- Work to complete: Edit the records below by replacing "Identify the location of" with "Find the position of" and leaving everything else unchanged, then give them again without the pictures.

- Dataset content:
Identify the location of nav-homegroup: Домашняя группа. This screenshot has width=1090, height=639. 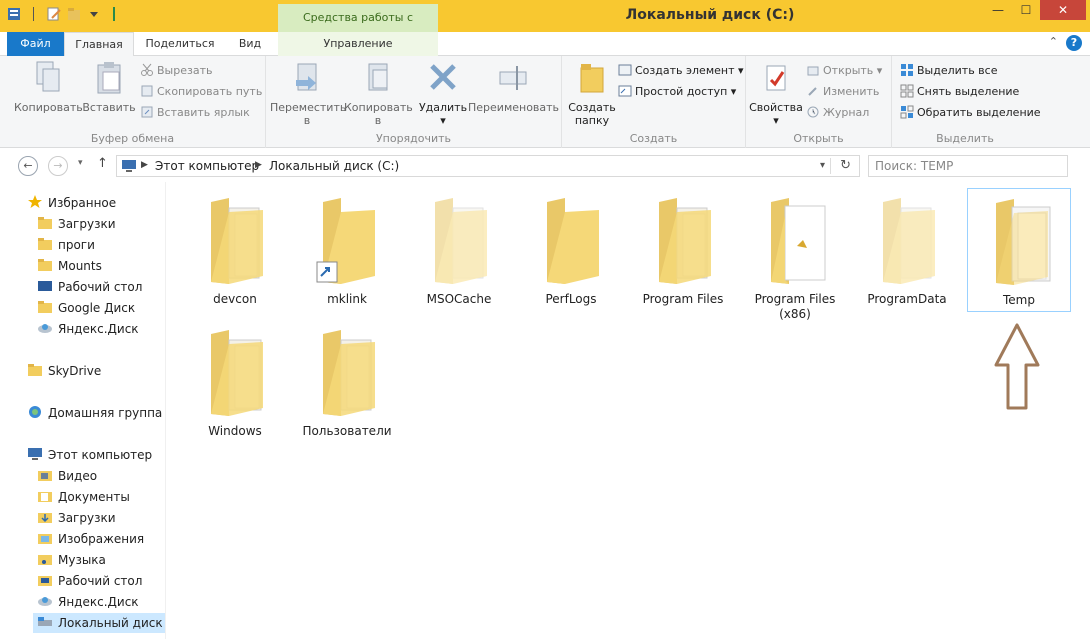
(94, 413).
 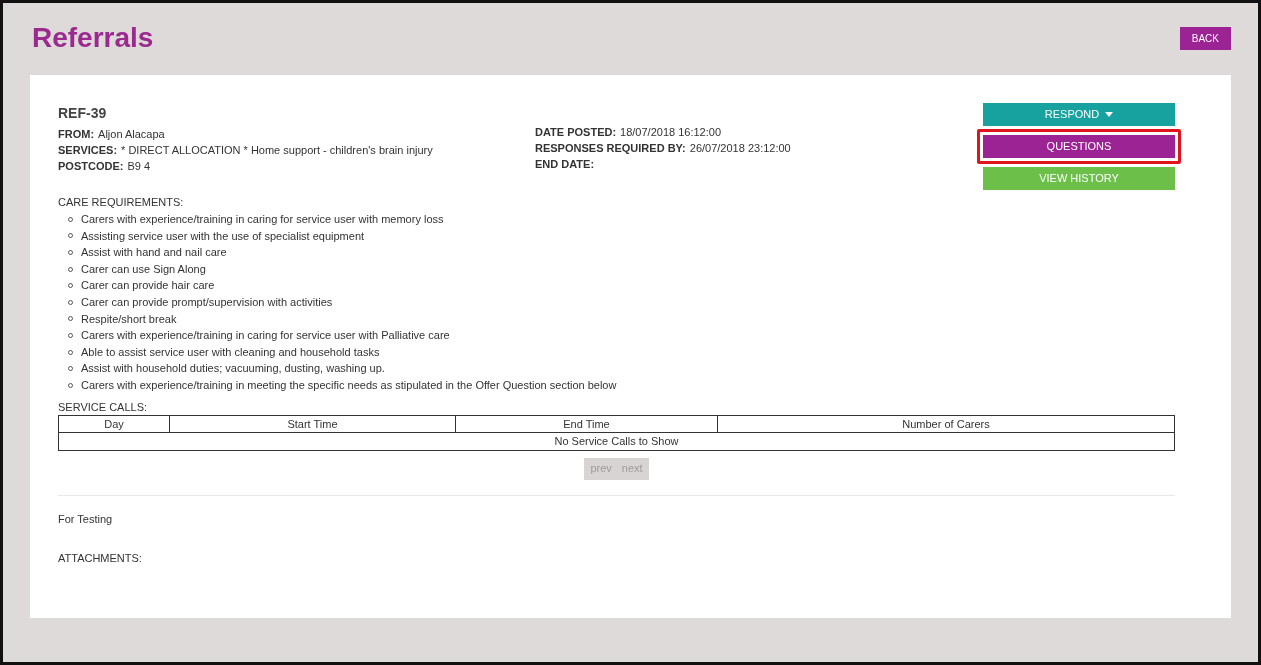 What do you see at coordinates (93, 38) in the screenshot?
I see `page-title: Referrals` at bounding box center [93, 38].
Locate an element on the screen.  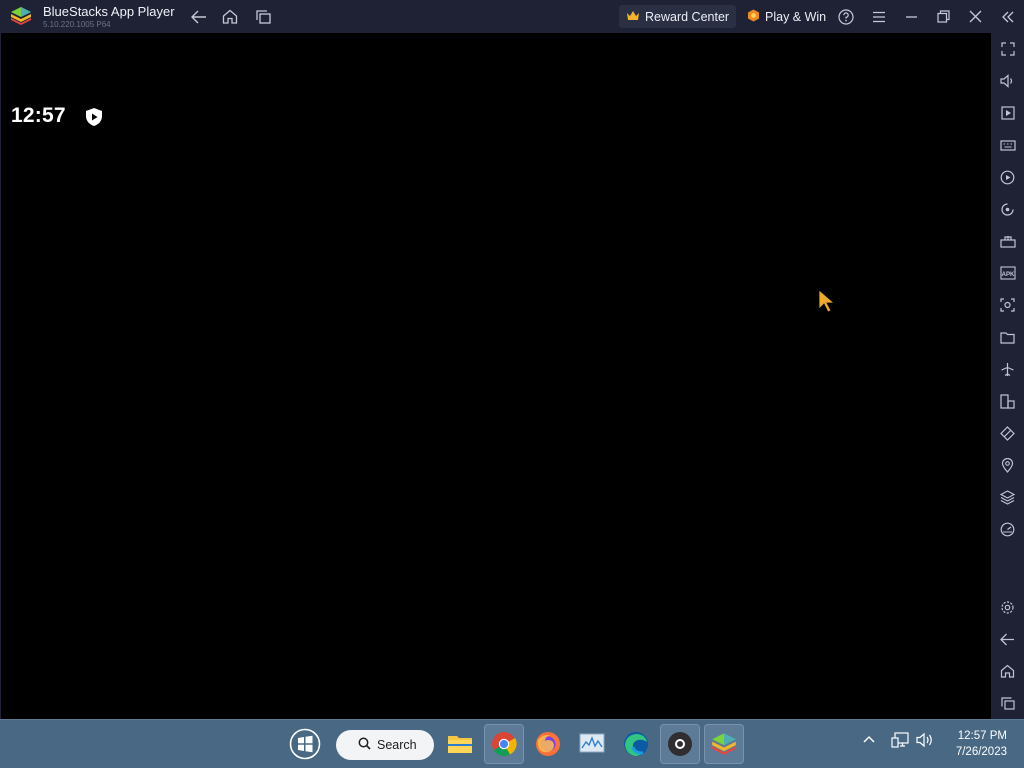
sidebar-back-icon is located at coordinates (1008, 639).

- Finished exercise:
Find the position of nav-homegroup: Домашняя группа. This screenshot has width=1090, height=639. 
(94, 413).
  What do you see at coordinates (93, 38) in the screenshot?
I see `page-title: Referrals` at bounding box center [93, 38].
Locate an element on the screen.  
sidebar-back-icon is located at coordinates (1008, 639).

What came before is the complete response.